Stored items:
◆ ◆ ◆ ◆
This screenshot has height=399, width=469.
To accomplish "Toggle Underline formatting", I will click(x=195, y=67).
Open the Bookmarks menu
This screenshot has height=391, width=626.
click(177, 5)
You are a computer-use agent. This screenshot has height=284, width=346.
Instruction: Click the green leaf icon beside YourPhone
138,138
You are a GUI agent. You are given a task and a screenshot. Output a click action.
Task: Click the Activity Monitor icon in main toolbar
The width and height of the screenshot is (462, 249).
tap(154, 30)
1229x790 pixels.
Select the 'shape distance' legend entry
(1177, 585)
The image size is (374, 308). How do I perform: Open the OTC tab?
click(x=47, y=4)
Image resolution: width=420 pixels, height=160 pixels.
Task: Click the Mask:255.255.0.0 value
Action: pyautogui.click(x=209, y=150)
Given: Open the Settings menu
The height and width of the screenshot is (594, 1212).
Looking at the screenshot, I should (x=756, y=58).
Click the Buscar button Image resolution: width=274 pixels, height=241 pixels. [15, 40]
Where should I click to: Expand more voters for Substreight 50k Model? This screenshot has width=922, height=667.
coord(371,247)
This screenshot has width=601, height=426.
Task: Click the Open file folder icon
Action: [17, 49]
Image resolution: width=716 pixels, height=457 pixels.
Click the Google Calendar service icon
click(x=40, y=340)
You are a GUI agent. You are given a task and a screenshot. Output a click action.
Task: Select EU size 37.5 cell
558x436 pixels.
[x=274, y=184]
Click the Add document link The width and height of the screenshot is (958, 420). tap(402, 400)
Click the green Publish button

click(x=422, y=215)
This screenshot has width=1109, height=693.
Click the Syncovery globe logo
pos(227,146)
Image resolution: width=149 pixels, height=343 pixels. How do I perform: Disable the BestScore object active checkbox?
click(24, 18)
◆ ◆ ◆ ◆
TASK ITEM :: Transcribe all of the data above, character for character.

EXERCISE RESPONSE ::
This screenshot has height=399, width=469.
To accomplish "Toggle Underline formatting", I will click(x=195, y=67).
Open the Bookmarks menu
This screenshot has height=391, width=626.
click(177, 5)
You are a computer-use agent. This screenshot has height=284, width=346.
Instruction: Click the green leaf icon beside YourPhone
138,138
You are a GUI agent. You are given a task and a screenshot. Output a click action.
Task: Click the Activity Monitor icon in main toolbar
The width and height of the screenshot is (462, 249).
tap(154, 30)
1229x790 pixels.
Select the 'shape distance' legend entry
(1177, 585)
The image size is (374, 308). How do I perform: Open the OTC tab?
click(x=47, y=4)
Image resolution: width=420 pixels, height=160 pixels.
Task: Click the Mask:255.255.0.0 value
Action: pyautogui.click(x=209, y=150)
Given: Open the Settings menu
The height and width of the screenshot is (594, 1212).
Looking at the screenshot, I should (x=756, y=58).
Click the Buscar button Image resolution: width=274 pixels, height=241 pixels. [15, 40]
Where should I click to: Expand more voters for Substreight 50k Model? This screenshot has width=922, height=667.
coord(371,247)
This screenshot has width=601, height=426.
Task: Click the Open file folder icon
Action: [17, 49]
Image resolution: width=716 pixels, height=457 pixels.
Click the Google Calendar service icon
click(x=40, y=340)
You are a GUI agent. You are given a task and a screenshot. Output a click action.
Task: Select EU size 37.5 cell
558x436 pixels.
[x=274, y=184]
Click the Add document link The width and height of the screenshot is (958, 420). tap(402, 400)
Click the green Publish button

click(x=422, y=215)
This screenshot has width=1109, height=693.
Click the Syncovery globe logo
pos(227,146)
Image resolution: width=149 pixels, height=343 pixels. How do I perform: Disable the BestScore object active checkbox?
click(24, 18)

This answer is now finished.